Cinquième colonne ou cinquième roue du carosse ?

Deux répons­es qu’on me fait sou­vent, c’est que je suis là pour « appren­dre à con­naître l’ennemi», une sorte de cinquième colonne qui paierait de sa per­son­ne pour mieux détru­ire le sys­tème de l’intérieur. Et la deux­ième, un peu dans la même veine, c’est que ce que j’apprends ne me con­di­tionne pas, et que ce n’est qu’un socle clos de con­nais­sances sur des domaines var­iés (mar­ket­ing, finance, etc). Ça ne m’empêche pas d’agir selon mes principes et mes valeurs. Spoil­er : ce n’est pas aus­si sim­ple.

Il n’y a pas de cinquième colonne. Parce que la reven­di­ca­tion prin­ci­pale de ce sys­tème c’est l’absence d’idéologie – rien de mieux pour couper l’herbe sous le pied de la cinquième colonne. Faire com­pren­dre que le prag­ma­tisme est une idéolo­gie en soi, c’est long, et dans 99% des cas, ça revient à met­tre de grands coups de poings dans un bloc de gelée indif­férent. C’est facile, ça ne fait pas mal. Mais ça n’a aucun impact. Tu peux frap­per aus­si fort que tu veux, la gelée absorbe le coup, se déforme légère­ment le temps  de l’impact et revient à son état ini­tial. Tu ne t’es pas fait mal, mais tu t’épuises rapi­de­ment, sans aucun résul­tat.
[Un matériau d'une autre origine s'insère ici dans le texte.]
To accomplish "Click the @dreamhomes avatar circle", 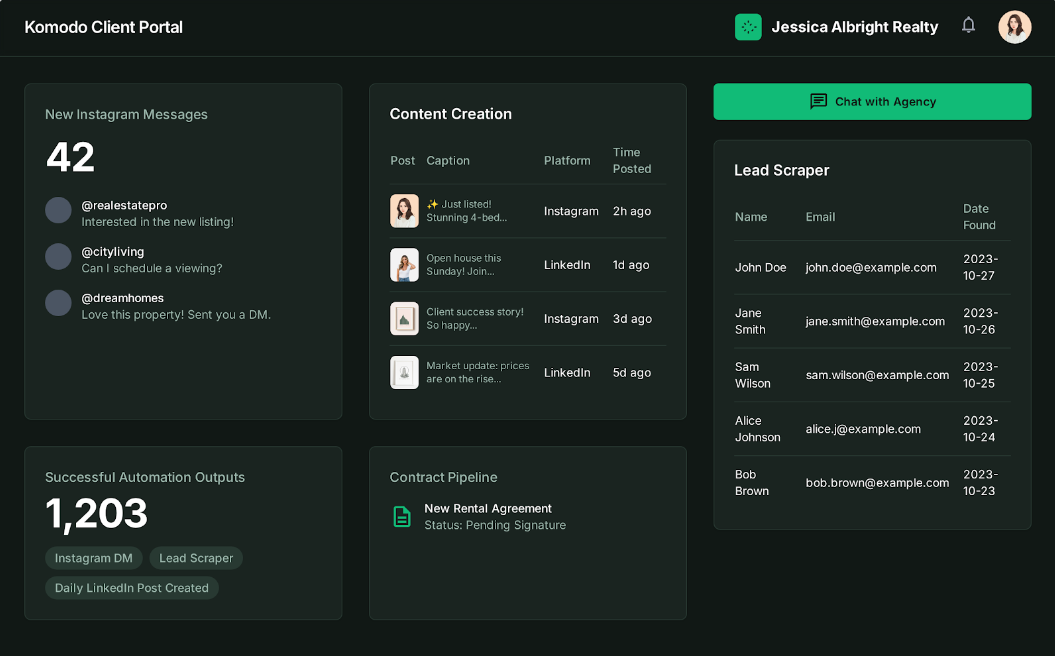I will (x=58, y=304).
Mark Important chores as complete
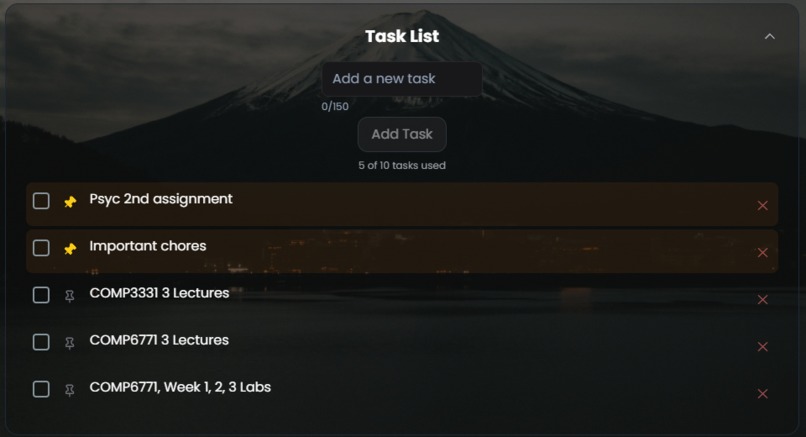 pos(41,248)
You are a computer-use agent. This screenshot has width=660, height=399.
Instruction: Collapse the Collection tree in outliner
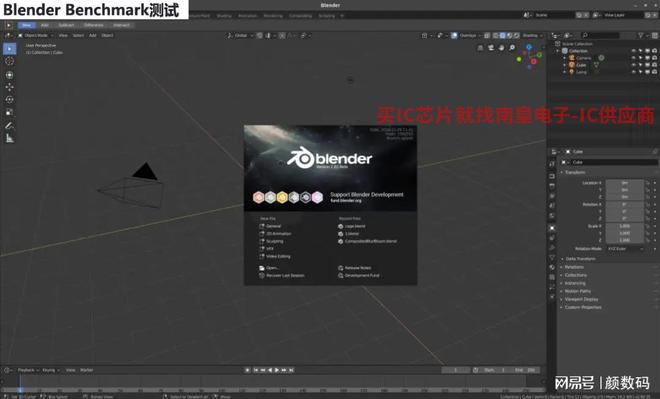point(558,51)
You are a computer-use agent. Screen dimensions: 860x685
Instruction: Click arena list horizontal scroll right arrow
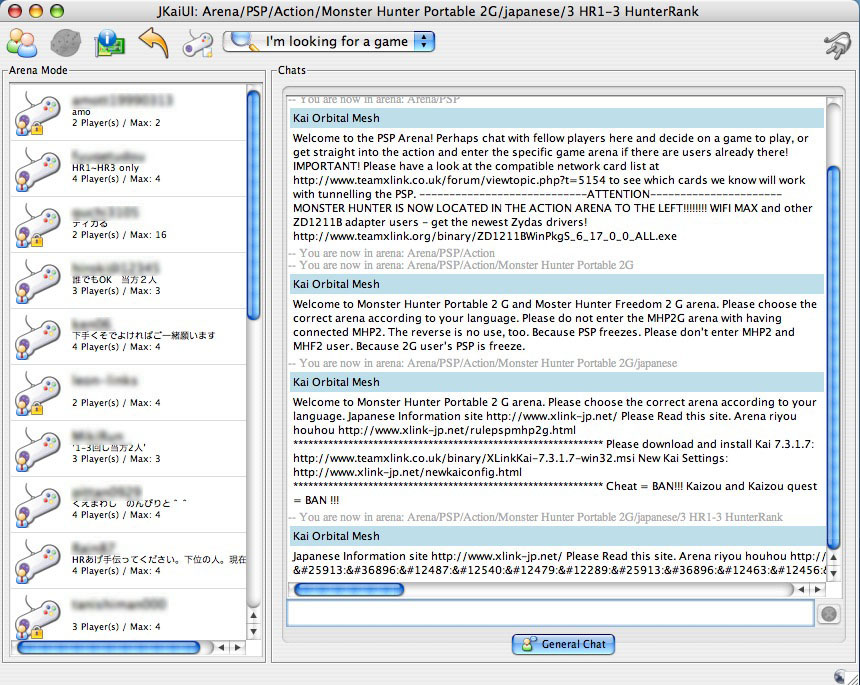237,648
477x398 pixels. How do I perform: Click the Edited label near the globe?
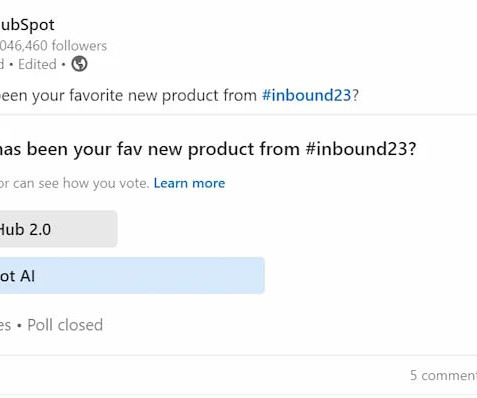tap(37, 64)
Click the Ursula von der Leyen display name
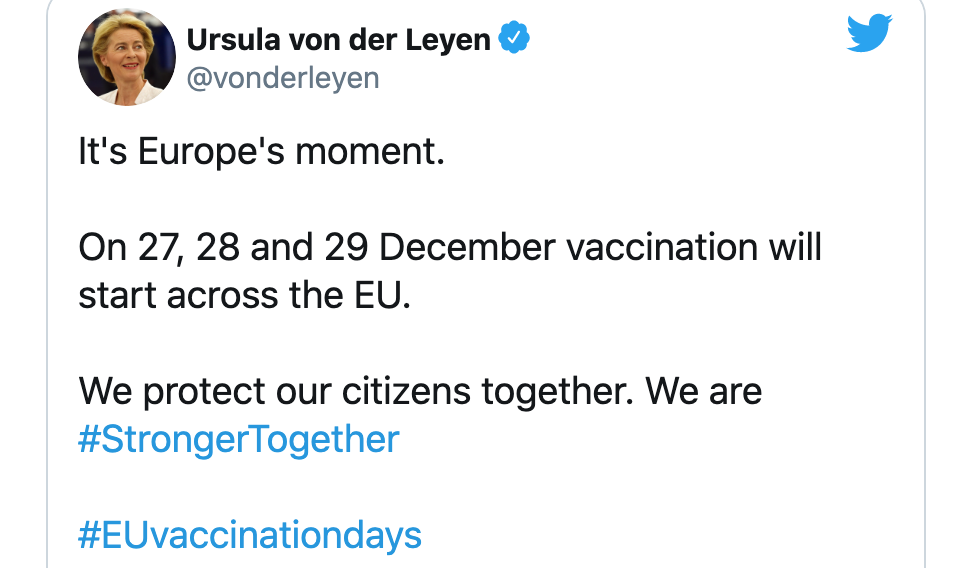964x568 pixels. coord(339,39)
Quant à con­sid­ér­er ces années en école comme un socle de con­nais­sances neu­tres, ça ne fonc­tionne pas non plus. Ce qu’on m’apprend, c’est un savoir-être, une manière de penser et d’appréhender le monde. C’est comme ça que l’école de com­merce fait son œuvre : elle t’apprend à te résign­er devant la sacro-sainte neu­tral­ité des « indi­ca­teurs», de la « mesure de la per­for­mance » ; à pass­er du souci sco­laire au sérieux man­agér­i­al, avec les con­séquences qu’on con­naît. Elle sape toute volon­té de révolte en te faisant inté­gr­er, vivre les sché­mas cohérents der­rière le sys­tème en place, que ce soit l’actionnariat, les div­i­den­des, la gou­ver­nance, les plans soci­aux, et j’en passe. En te mon­trant les rouages, en te met­tant en sit­u­a­tion, elle te fait com­pren­dre que c’est ce que toi aus­si tu aurais fait, que la déci­sion « réduire les coûts», « vers­er de hauts div­i­den­des » est la déci­sion la plus froide­ment logique dans ces con­di­tions. Et même si tu tiques, que tu dés­ap­prou­ves, on con­voque TINA : il n’y a pas d’alternative. Ou elle n’a pas sa place ici. Le cap­i­tal­isme, ça se fonde sur le cap­i­tal, et cette vérité crue s’incarne dans le fait que, majori­taire­ment, l’argent va là où l’arbitrage est le plus favor­able. Dans ces con­di­tions, pas de cinquième colonne, plutôt une cinquième roue du car­rosse. Et le car­rosse, ça ne l’empêche pas d’avancer.